Dibandingkan dengan keterlibatan Haniyeh dan Meshaal, Sinwar dipandang sebagai sosok yang tegas.
“Meshaal dan Sinwar mewakili dua arah berbeda dalam Hamas. Meshaal lebih berhati-hati dan pragmatis dalam hubungannya dengan Iran dan sekutunya, sementara Sinwar meyakini bahwa tidak ada alternatif selain bersekutu dengan Iran dan Hezbollah,” kata Awad.
“Secara organisasional, Sinwar mewakili kontinuitas daripada perubahan,” katanya, Sinwar dan Haniyeh berbagi “kebijakan luar negeri yang sama dan posisi terhadap Iran dan sekutunya”.

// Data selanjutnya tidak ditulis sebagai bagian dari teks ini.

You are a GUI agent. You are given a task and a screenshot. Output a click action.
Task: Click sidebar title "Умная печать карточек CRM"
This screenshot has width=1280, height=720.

Negosiasi gencatan senjata masih bisa berkembang dengan Sinwar sebagai pemimpin, meskipun hambatan utama dalam beberapa bulan terakhir, menurut para analis, berasal dari pihak Israel.

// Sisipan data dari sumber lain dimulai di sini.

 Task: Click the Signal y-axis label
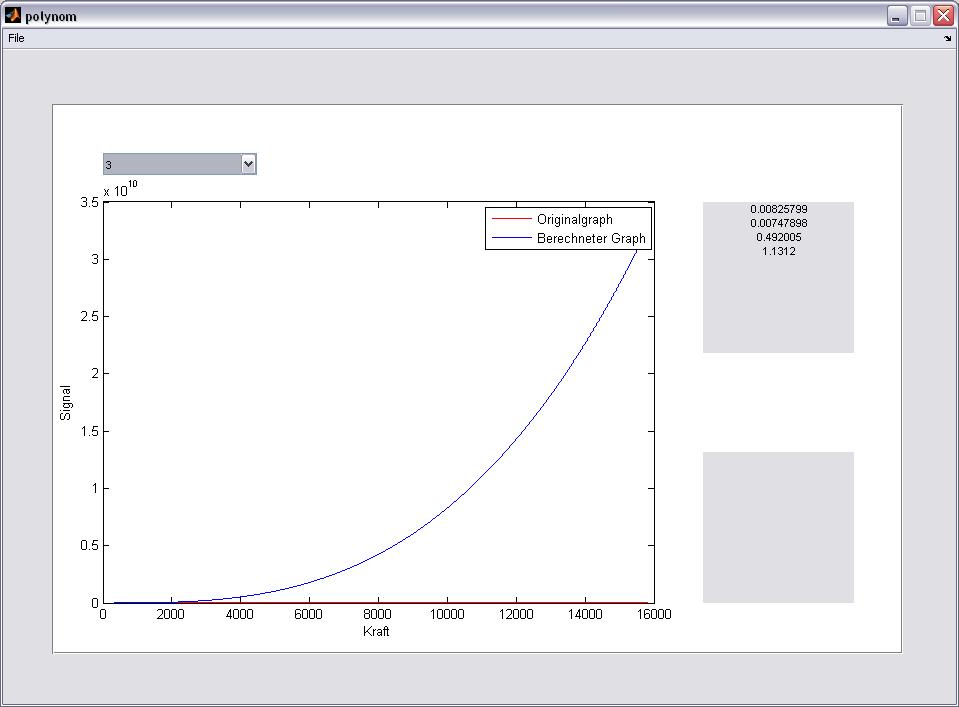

Eskalasi berulang Israel, terutama pembunuhan Haniyeh, telah membuat negosiasi gencatan senjata semakin sulit.
“Dalam beberapa hal, negosiasi sudah menjadi sandiwara,” kata Rahman. “Netanyahu telah menghadirkan hambatan dalam setiap kesempatan untuk sebuah kesepakatan, termasuk, tentu saja, membunuh Haniyeh yang memimpin negosiasi. Meskipun begitu, sandera tidak ditahan oleh Haniyeh, tetapi oleh mereka [Hamas] di Gaza. Jadi saya pikir ada cara negosiasi masih bisa dilakukan, baik melalui utusan yang berhubungan dengan para pemimpin di Gaza, atau dengan memberdayakan seorang negosiator di luar wilayah.”
Sementara pejabat Israel masih memiliki Sinwar dalam daftar buruannya, penunjukan nya sebagai kepala Hamas mungkin tidak banyak mengubah proses negosiasi.
“Paling tidak secara resmi, Israel tidak bernegosiasi langsung dengan Hamas, dengan alasan tidak boleh ada negosiasi langsung dengan organisasi teroris,” kata Eyal Lurie-Pardes, seorang rekan kunjungan di Program Palestina dan Palestina-Israel di Institut Timur Tengah, kepada Al Jazeera. “Di masa lalu, setiap kesepakatan yang dicapai dengan Hamas selalu dilakukan dengan bantuan pihak ketiga … tidak mungkin penugasan Sinwar akan mengubah sikap Israel.”
Dan saat perang memasuki bulan ke-11, kampanye terus-menerus Israel yang merusak di Gaza dan pembunuhan Haniyeh belum banyak mengurangi pengaruh Sinwar terhadap Hamas atau di wilayah tersebut.
“Kita dapat melihat dari hasil 7 Oktober dan semua yang telah terjadi, Sinwar dan para keras kepala yang kini meningkat,” kata Rahman.